Dear friends are renovating at present, which leaves me in the blissful position of caring for a lovely old rocking chair and a pile of books.
With so many tempting new books published every year, it’s easy to forget the delicious pleasure of re-reading an old favourite.
My fingers felt that old tingling when I found ‘The Guernsey Literary and Potato Peel Pie Society’ (Mary Ann Shaffer and Annie Barrows, 2008) in the pile.
Now, I have to admit a tiny addiction to the film version, to the point that the book version was a dim memory. What a pleasure to pick it up again one night and read until the wee hours. Characters bursting with genuine character, the allure of an island setting, the historical back-drop of WWII, and lashings of heart-warming romance and laugh-out-loud humour.

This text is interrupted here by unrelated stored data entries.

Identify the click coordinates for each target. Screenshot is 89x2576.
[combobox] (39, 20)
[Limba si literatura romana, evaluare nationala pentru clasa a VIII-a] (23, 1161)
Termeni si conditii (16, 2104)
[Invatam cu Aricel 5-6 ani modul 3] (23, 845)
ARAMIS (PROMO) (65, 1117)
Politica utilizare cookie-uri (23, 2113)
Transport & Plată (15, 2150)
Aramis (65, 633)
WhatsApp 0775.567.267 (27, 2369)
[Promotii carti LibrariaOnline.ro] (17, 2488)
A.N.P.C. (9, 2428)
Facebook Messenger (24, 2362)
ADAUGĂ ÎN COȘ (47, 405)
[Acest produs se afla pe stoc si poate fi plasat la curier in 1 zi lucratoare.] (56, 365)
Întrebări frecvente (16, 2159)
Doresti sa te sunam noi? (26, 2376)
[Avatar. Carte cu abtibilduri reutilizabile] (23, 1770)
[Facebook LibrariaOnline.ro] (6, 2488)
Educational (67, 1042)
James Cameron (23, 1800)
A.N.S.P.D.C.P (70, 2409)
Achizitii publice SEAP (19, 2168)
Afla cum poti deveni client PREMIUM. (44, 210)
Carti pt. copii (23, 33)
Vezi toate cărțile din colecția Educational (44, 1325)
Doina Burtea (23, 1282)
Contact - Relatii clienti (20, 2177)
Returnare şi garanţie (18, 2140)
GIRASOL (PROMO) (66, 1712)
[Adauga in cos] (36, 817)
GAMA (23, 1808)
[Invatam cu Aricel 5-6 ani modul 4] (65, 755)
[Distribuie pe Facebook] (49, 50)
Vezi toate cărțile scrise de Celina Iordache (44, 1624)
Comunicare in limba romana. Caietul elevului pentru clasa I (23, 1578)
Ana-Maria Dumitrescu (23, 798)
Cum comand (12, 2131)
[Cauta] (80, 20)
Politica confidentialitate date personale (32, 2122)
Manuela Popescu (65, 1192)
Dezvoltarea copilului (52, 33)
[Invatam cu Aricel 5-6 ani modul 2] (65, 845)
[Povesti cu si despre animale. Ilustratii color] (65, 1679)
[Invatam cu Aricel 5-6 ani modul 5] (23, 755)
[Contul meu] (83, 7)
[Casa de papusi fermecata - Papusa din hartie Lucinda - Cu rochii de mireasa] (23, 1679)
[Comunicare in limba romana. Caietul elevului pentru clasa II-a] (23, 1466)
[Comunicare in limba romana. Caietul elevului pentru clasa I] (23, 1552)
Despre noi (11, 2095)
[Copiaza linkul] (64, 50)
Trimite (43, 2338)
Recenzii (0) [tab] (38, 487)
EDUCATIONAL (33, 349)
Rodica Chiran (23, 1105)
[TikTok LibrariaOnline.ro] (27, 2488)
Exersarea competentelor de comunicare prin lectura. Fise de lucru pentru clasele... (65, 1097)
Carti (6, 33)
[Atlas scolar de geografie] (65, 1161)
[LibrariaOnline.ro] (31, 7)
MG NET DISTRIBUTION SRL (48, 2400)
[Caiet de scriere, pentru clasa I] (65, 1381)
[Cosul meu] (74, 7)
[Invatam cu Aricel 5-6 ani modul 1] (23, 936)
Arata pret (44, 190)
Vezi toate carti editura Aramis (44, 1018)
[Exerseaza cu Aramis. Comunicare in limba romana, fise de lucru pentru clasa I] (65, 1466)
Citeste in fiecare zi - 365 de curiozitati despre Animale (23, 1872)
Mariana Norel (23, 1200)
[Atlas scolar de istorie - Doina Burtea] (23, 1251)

‘High Tide in Tucson’ (1995) was in the pile too. I’m a fan of Barbara Kingsolver – ‘Poisonwood Bible’ makes my all-time favourites list – but this was one I hadn’t read. Here’s an extract from the blurb of this beautifully-written and eclectic collection of musings on society (http://www.kingsolver.com/books/high-tide-in-tucson.html):
‘In these twenty-five newly conceived essays, she returns once again to her favored literary terrain to explore the themes of family, community, and the natural world. With the eyes of a scientist and the vision of a poet, Kingsolver writes about notions as diverse as modern motherhood, the history of private property, and the suspended citizenship of humans in the animal kingdom. Her canny pursuit of meaning from an inscrutable world compels us to find instructions for life in surprising places: a museum of atomic bomb relics, a West African voodoo love charm, an iconographic family of paper dolls, the ethics of a wild pig who persistently invades a garden, a battle of wills with a two-year-old, or a troop of oysters who observe high tide in the middle of Illinois.’
Writers will savour the ‘Not-So-Deadly Sin’ essay about letters from fans who suspect her stories are autobiographical. As she so amusingly points out, why would she risk using her family and friends as fodder for stories, when it is so much more fun making stuff up? Or as she puts it, with far greater eloquence: ‘Now I spend hours each day, year after year, sitting at my desk with a wicked smirk on my face, making up whopping, four-hundred-page lies. Oh, what a life.’ So true!
For anyone facing challenging times (and who isn’t?), the ‘High Tide in Tucson’ essay is a joy to read. Lessons in life from a displaced but determined hermit crab and a grinding stone abandoned in a desert cave – exquisite!